EXERCISE MATERIAL
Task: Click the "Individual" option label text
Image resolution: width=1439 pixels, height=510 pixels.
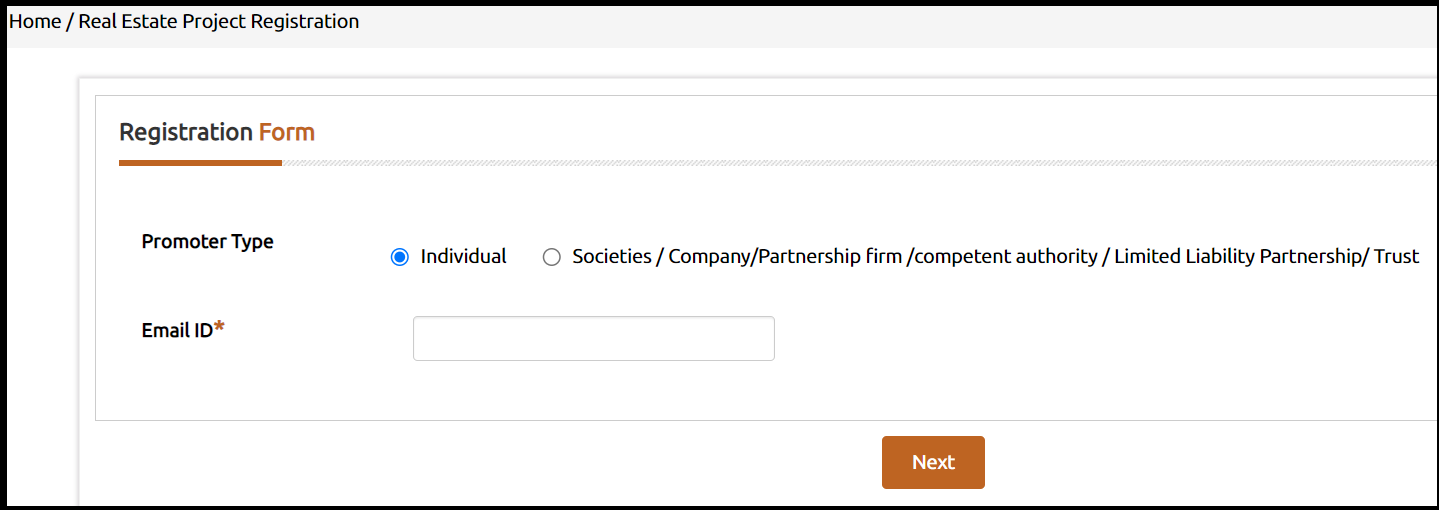Action: click(x=463, y=256)
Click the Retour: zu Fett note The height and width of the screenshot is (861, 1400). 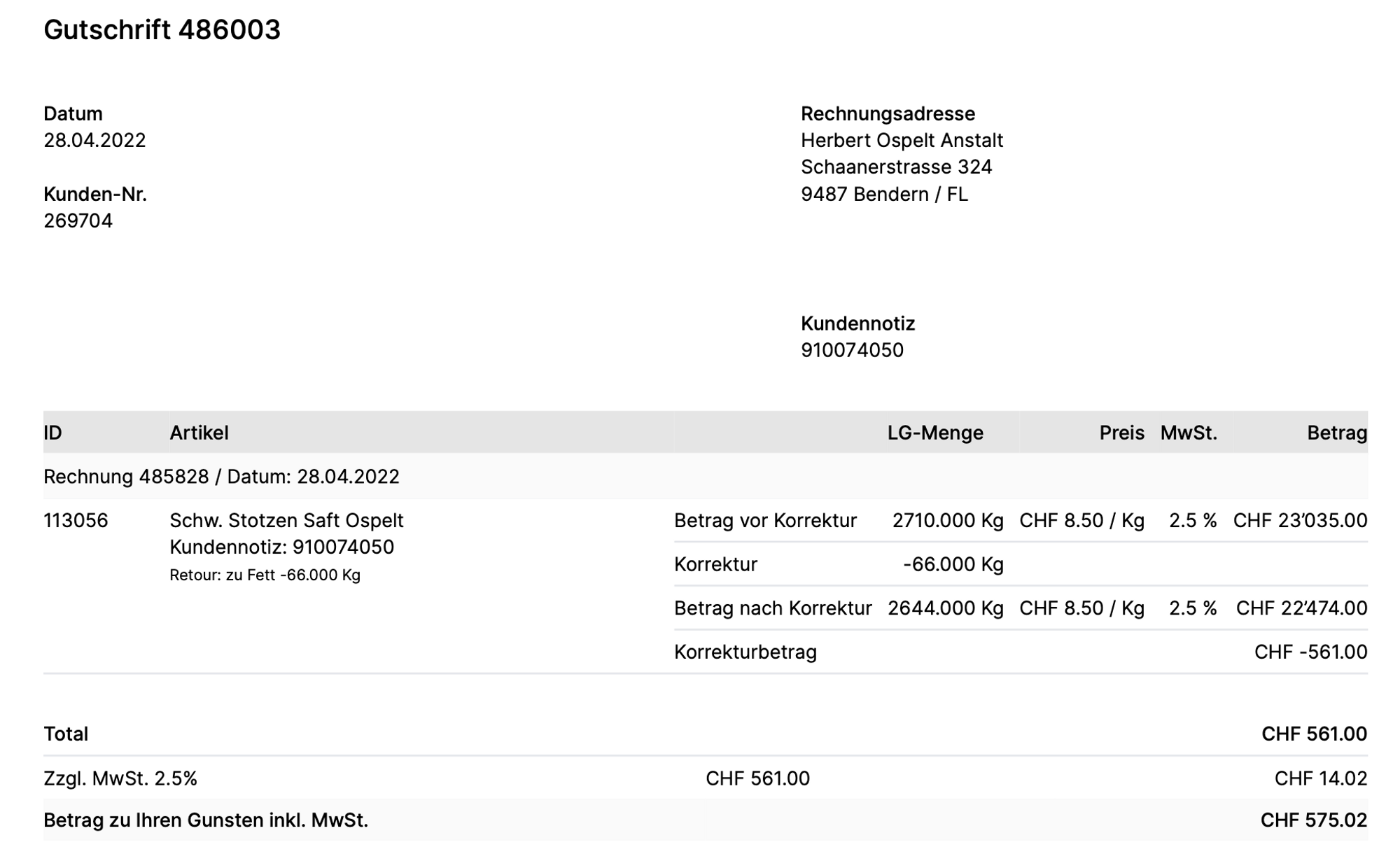[265, 575]
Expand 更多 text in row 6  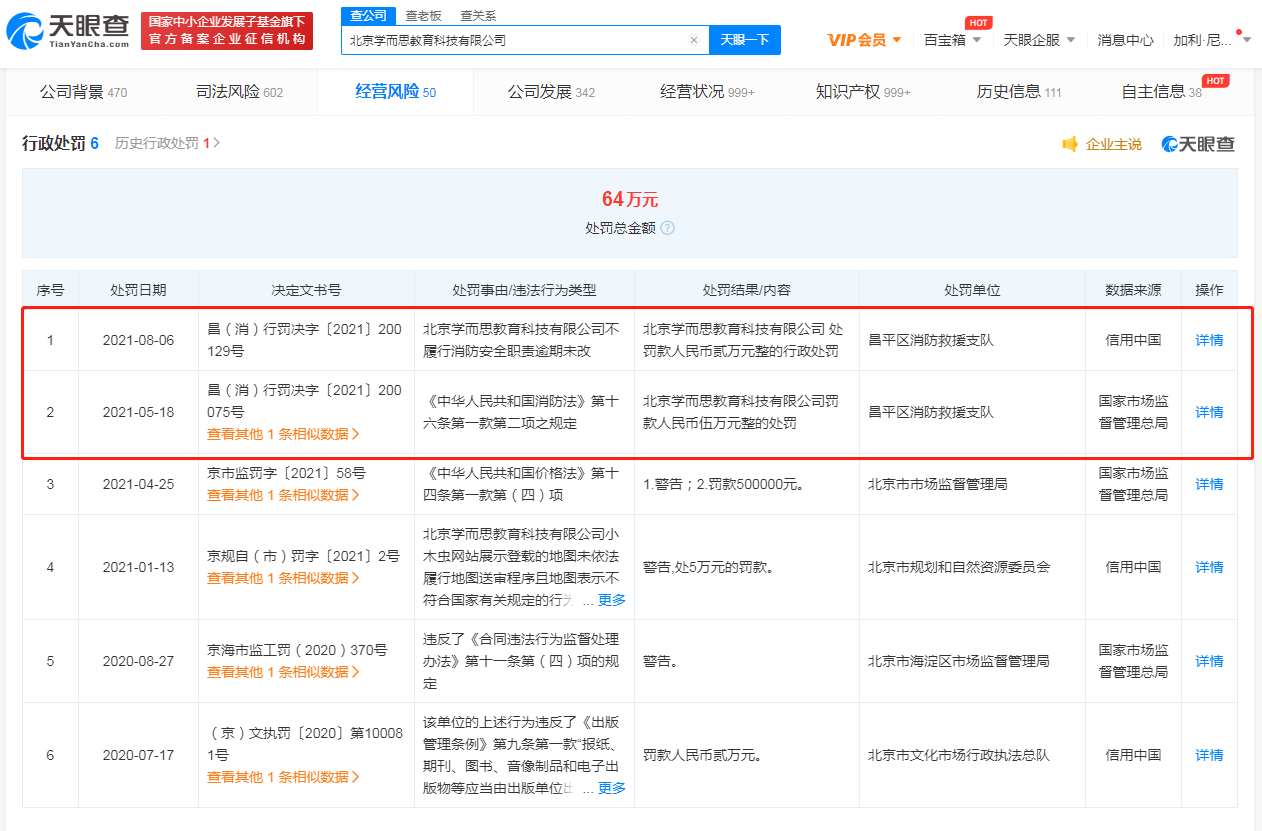click(x=611, y=788)
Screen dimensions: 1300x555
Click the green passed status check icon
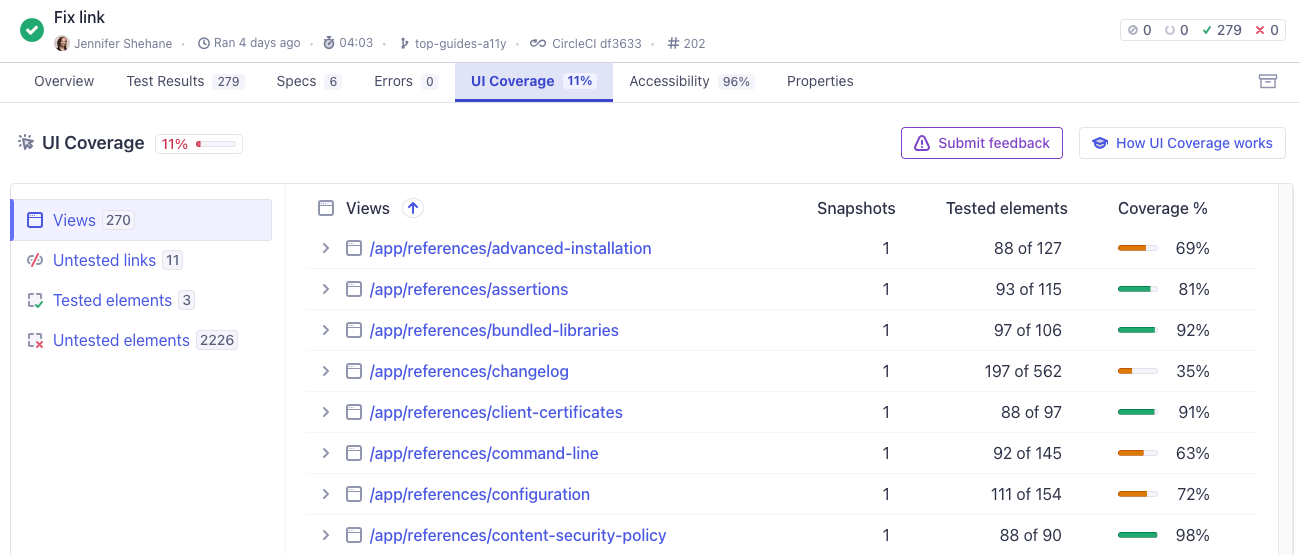pos(32,30)
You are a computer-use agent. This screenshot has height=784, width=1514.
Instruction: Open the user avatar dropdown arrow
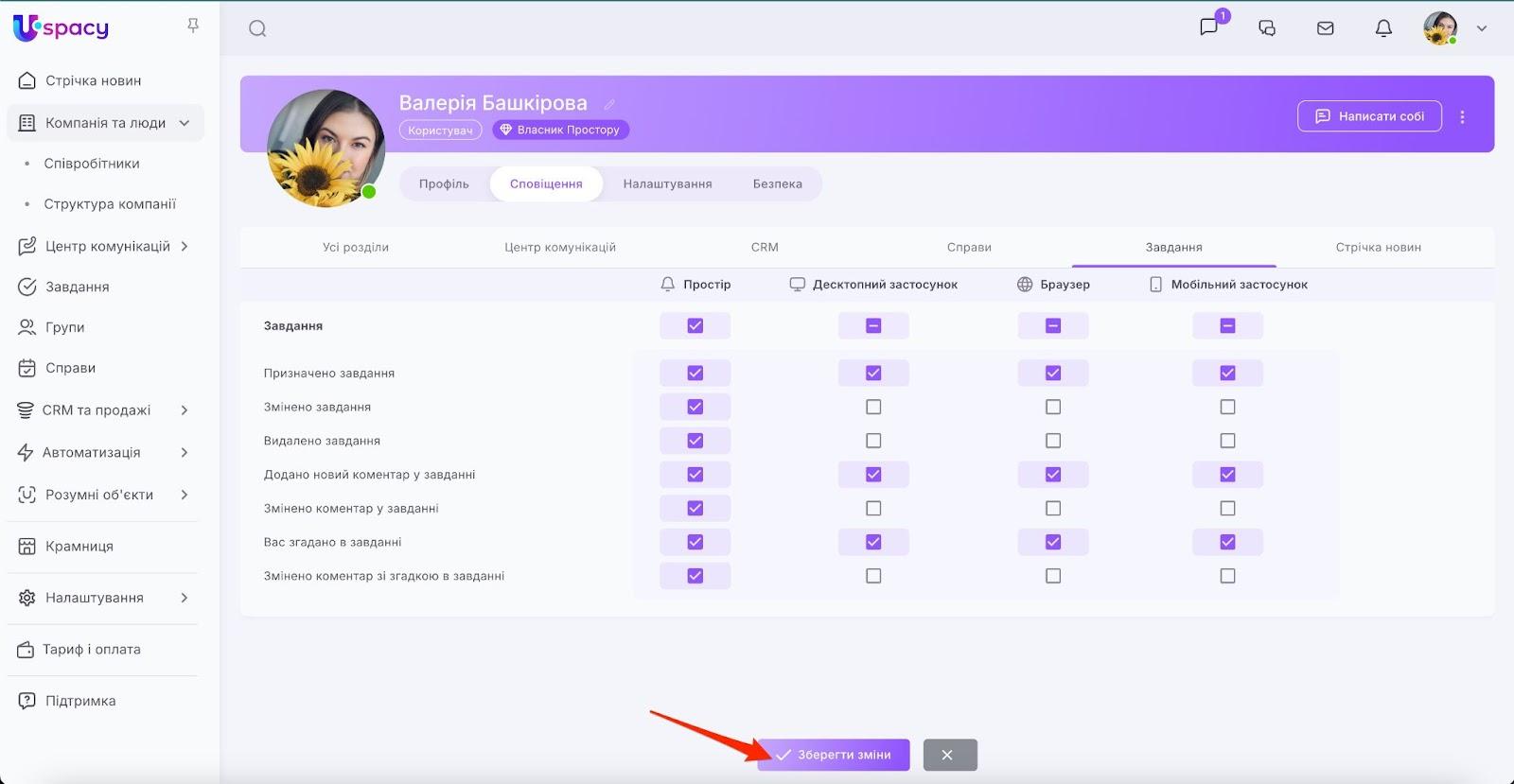1482,28
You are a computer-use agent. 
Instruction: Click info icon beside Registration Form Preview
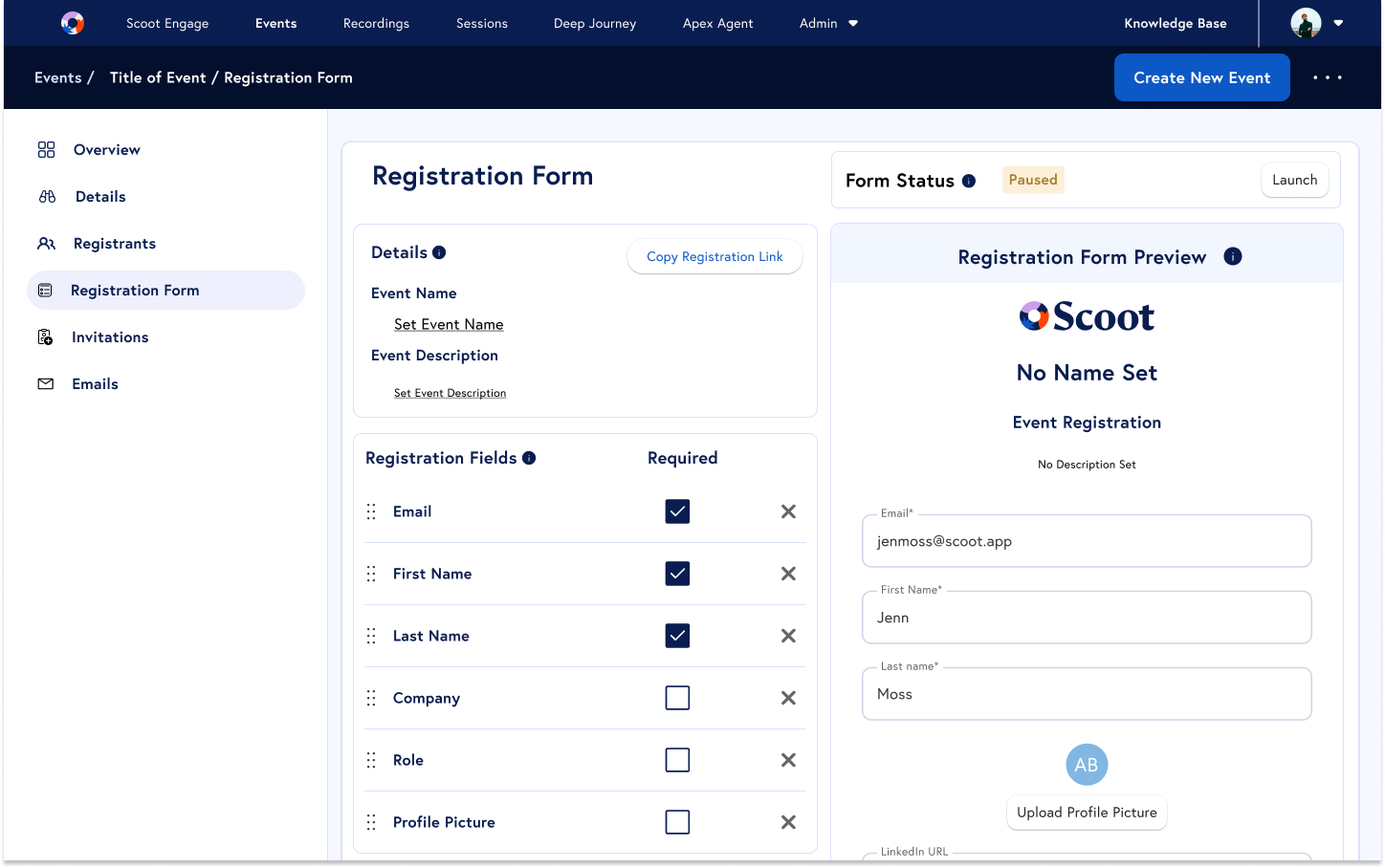(x=1233, y=256)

TASK STATEMENT
Starting at the line that contains "Instruction: Open the", restate each line verbatim through the final line of the listing, skipping all pictures.

RESULT OF THE EXERCISE
Instruction: Open the user avatar dropdown arrow
1482,28
You are a computer-use agent. 
Instruction: Click info icon beside Registration Form Preview
(x=1233, y=256)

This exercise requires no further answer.